**Listed entries:**
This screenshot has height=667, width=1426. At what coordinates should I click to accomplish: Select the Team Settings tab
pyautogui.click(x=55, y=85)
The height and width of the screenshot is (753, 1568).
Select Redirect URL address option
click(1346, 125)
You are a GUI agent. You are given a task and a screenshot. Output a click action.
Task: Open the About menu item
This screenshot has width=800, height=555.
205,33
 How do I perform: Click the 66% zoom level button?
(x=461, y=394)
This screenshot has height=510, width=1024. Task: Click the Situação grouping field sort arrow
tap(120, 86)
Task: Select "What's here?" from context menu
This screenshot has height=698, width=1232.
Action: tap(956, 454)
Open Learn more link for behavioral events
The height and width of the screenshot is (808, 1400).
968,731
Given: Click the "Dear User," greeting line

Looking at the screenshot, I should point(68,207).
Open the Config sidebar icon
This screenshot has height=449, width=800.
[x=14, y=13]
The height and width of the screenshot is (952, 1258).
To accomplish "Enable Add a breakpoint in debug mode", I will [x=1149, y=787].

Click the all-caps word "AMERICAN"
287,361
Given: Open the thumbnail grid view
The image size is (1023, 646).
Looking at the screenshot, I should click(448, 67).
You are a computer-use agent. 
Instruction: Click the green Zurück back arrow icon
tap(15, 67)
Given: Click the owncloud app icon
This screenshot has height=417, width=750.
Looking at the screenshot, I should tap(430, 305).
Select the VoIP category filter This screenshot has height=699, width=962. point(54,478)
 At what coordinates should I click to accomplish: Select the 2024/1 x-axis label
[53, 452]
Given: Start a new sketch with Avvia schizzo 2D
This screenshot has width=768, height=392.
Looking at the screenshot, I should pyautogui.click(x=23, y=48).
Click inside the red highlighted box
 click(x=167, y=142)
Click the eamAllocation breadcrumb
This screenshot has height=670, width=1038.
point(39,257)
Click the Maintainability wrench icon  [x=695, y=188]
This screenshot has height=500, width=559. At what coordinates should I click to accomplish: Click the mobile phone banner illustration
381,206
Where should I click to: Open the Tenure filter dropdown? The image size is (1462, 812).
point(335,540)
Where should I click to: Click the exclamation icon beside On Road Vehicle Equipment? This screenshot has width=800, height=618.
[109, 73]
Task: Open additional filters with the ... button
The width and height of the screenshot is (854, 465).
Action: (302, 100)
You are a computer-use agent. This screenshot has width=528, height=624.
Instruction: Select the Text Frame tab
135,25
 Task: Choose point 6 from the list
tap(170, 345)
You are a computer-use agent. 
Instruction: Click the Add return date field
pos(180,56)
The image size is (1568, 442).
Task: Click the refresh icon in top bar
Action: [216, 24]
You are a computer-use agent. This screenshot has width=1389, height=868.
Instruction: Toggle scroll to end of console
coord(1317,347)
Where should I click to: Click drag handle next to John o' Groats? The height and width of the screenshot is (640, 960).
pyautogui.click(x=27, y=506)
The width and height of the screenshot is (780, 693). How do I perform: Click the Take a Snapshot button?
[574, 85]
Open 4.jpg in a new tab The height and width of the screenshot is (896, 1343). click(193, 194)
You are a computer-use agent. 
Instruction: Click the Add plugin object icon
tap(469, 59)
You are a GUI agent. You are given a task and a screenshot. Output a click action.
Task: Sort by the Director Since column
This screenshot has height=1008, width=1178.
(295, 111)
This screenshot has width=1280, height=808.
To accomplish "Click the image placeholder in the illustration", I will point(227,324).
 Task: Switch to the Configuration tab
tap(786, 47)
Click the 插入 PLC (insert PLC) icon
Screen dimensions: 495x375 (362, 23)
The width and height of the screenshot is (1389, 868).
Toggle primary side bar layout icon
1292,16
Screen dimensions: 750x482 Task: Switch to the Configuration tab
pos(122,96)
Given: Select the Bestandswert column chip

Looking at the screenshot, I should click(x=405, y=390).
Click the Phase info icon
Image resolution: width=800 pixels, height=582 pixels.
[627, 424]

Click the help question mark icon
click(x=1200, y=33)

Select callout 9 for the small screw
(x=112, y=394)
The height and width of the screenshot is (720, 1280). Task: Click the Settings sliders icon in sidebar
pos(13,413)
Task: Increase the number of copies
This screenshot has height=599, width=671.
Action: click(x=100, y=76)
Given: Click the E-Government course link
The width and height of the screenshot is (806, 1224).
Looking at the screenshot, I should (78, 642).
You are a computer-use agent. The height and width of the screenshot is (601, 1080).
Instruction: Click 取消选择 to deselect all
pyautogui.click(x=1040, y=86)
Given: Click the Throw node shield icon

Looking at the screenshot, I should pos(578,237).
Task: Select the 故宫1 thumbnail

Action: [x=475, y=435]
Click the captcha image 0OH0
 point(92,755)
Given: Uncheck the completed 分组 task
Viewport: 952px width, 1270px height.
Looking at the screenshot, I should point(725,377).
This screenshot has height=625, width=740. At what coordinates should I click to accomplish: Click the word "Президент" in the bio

**Instructions to follow:** Could you render the rows as a Markdown table with columns No. and Line, starting at the line containing "This screenshot has width=1280, height=808." and ending at the last line of the rows, both ends included and blank lines left out?

**Exercise output:**
| No. | Line |
|---|---|
| 1 | This screenshot has width=1280, height=808. |
| 2 | To accomplish "Click the image placeholder in the illustration", I will point(227,324). |
| 3 |  Task: Switch to the Configuration tab |
| 4 | tap(786, 47) |
| 5 | Click the 插入 PLC (insert PLC) icon |
| 6 | Screen dimensions: 495x375 (362, 23) |
| 7 | The width and height of the screenshot is (1389, 868). |
| 8 | Toggle primary side bar layout icon |
| 9 | 1292,16 |
| 10 | Screen dimensions: 750x482 Task: Switch to the Configuration tab |
| 11 | pos(122,96) |
| 12 | Given: Select the Bestandswert column chip |
| 13 | Looking at the screenshot, I should click(x=405, y=390). |
| 14 | Click the Phase info icon |
| 15 | Image resolution: width=800 pixels, height=582 pixels. |
| 16 | [627, 424] |
| 17 | Click the help question mark icon |
| 18 | click(x=1200, y=33) |
| 19 | Select callout 9 for the small screw |
| 20 | (x=112, y=394) |
| 21 | The height and width of the screenshot is (720, 1280). Task: Click the Settings sliders icon in sidebar |
| 22 | pos(13,413) |
| 23 | Task: Increase the number of copies |
| 24 | This screenshot has height=599, width=671. |
| 25 | Action: click(x=100, y=76) |
| 26 | Given: Click the E-Government course link |
| 27 | The width and height of the screenshot is (806, 1224). |
| 28 | Looking at the screenshot, I should (78, 642). |
| 29 | You are a computer-use agent. The height and width of the screenshot is (601, 1080). |
| 30 | Instruction: Click 取消选择 to deselect all |
| 31 | pyautogui.click(x=1040, y=86) |
| 32 | Given: Click the Throw node shield icon |
| 33 | Looking at the screenshot, I should pos(578,237). |
| 34 | Task: Select the 故宫1 thumbnail |
| 35 | Action: [x=475, y=435] |
| 36 | Click the captcha image 0OH0 |
| 37 |  point(92,755) |
| 38 | Given: Uncheck the completed 分组 task |
| 39 | Viewport: 952px width, 1270px height. |
| 40 | Looking at the screenshot, I should point(725,377). |
| 41 | This screenshot has height=625, width=740. At what coordinates should I click to accomplish: Click the word "Президент" in the bio |